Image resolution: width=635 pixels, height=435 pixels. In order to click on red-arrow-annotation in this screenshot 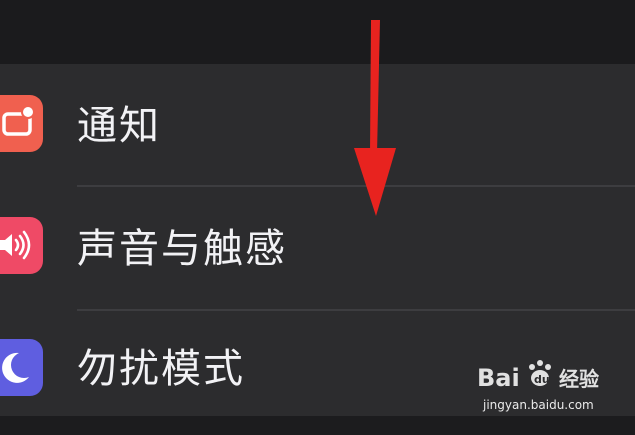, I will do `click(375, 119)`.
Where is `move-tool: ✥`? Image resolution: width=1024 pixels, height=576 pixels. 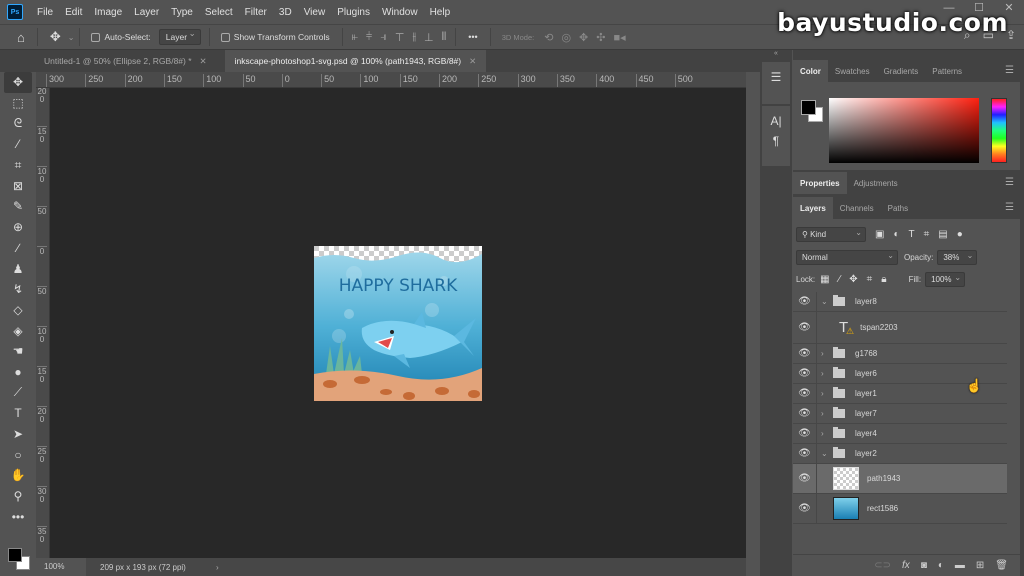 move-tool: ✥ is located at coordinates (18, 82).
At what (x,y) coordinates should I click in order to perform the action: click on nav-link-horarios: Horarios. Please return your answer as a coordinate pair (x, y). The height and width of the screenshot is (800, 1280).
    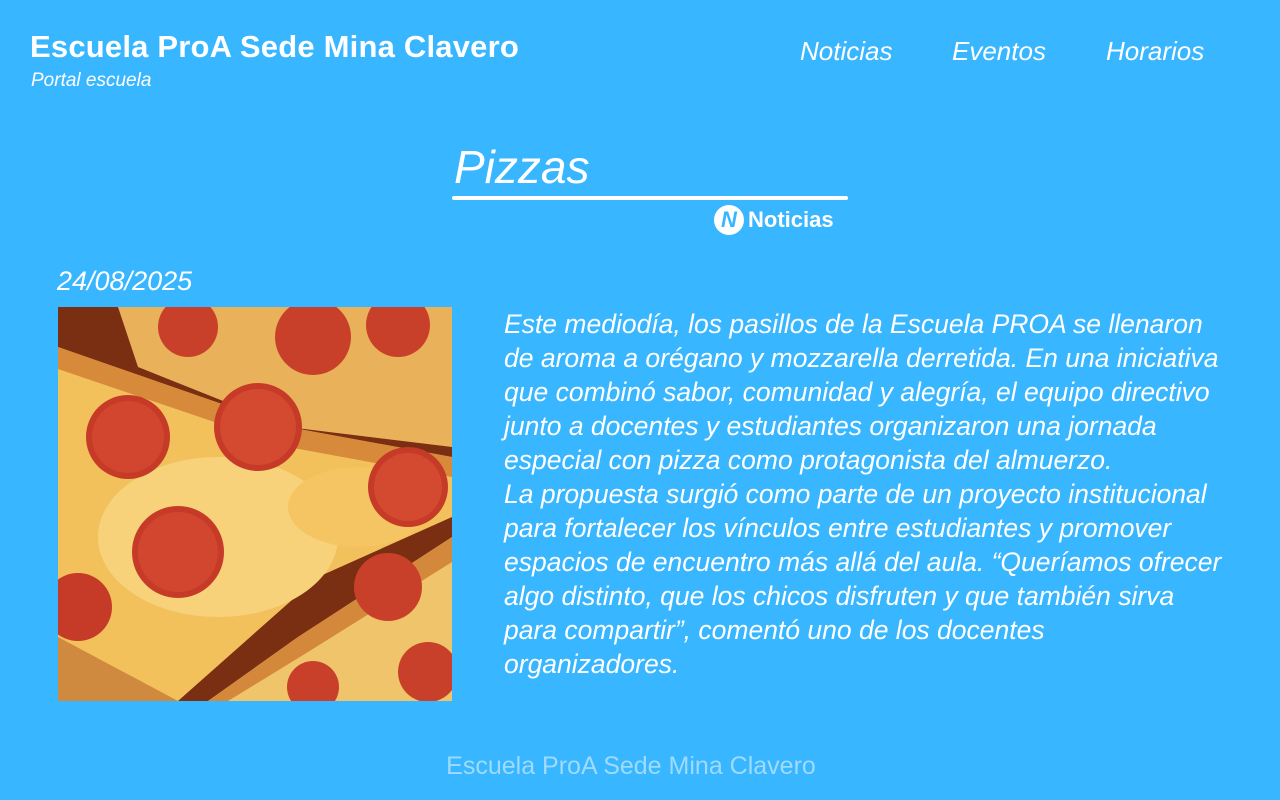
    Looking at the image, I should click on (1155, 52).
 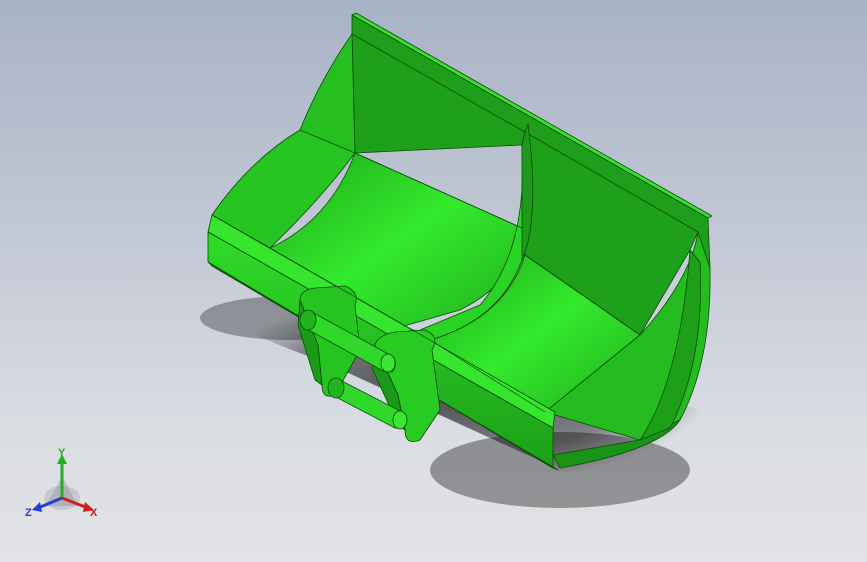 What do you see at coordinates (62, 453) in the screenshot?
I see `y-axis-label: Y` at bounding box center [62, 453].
____________
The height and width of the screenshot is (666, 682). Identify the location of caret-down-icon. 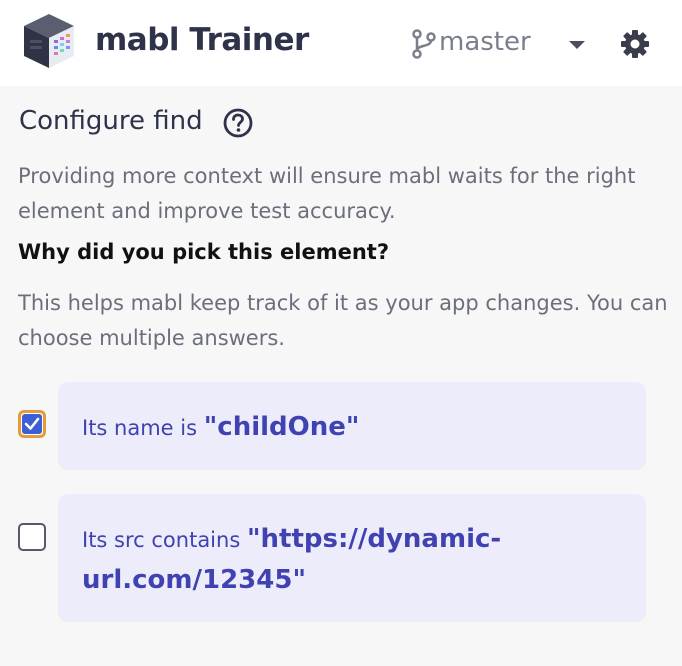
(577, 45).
____________
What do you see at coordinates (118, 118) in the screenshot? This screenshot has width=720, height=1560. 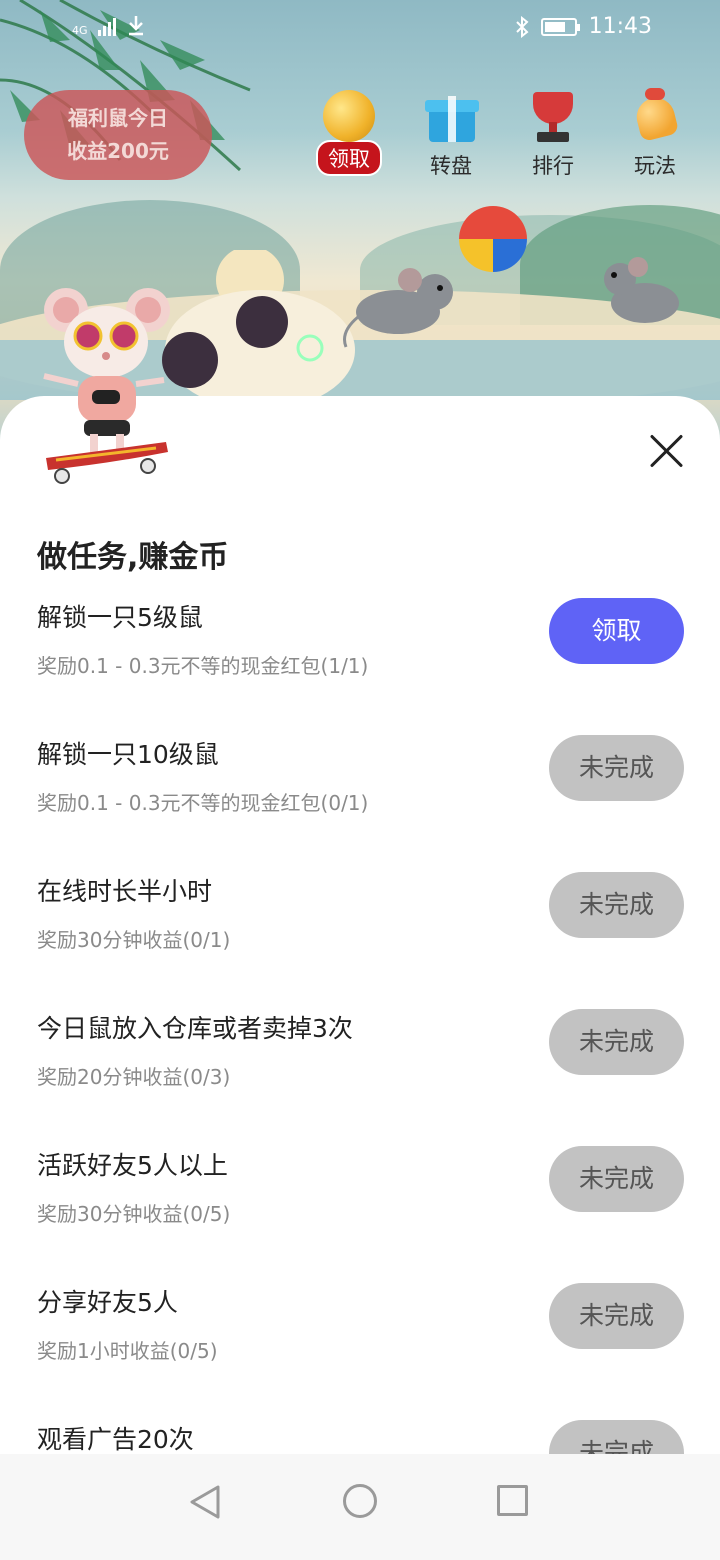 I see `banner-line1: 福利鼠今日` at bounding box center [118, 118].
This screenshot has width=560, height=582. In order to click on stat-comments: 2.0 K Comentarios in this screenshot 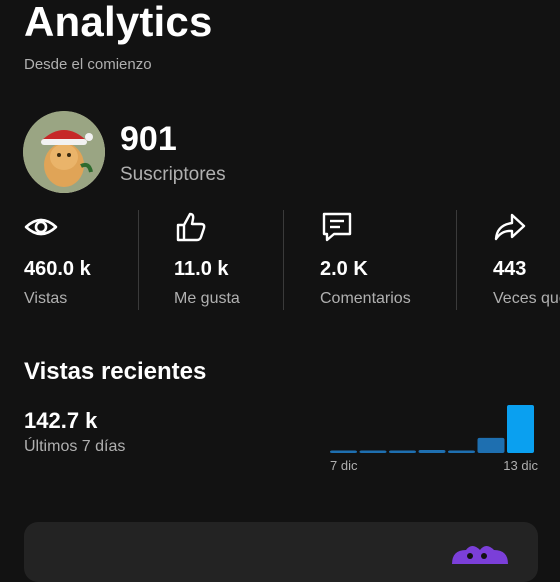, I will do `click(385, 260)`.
____________
[Request]: Can you reproduce word for word the lines that begin with the one containing "At what (x,y)" and end with the one containing "center [62, 453].", leaving out the pictures?

[Solution for this problem]:
At what (x,y) coordinates should I click in order to perform the action: click on nav-link-horarios: Horarios. Please return your answer as a coordinate pair (x, y). The height and width of the screenshot is (800, 1280).
    Looking at the image, I should click on (1155, 52).
  What do you see at coordinates (62, 453) in the screenshot?
I see `y-axis-label: Y` at bounding box center [62, 453].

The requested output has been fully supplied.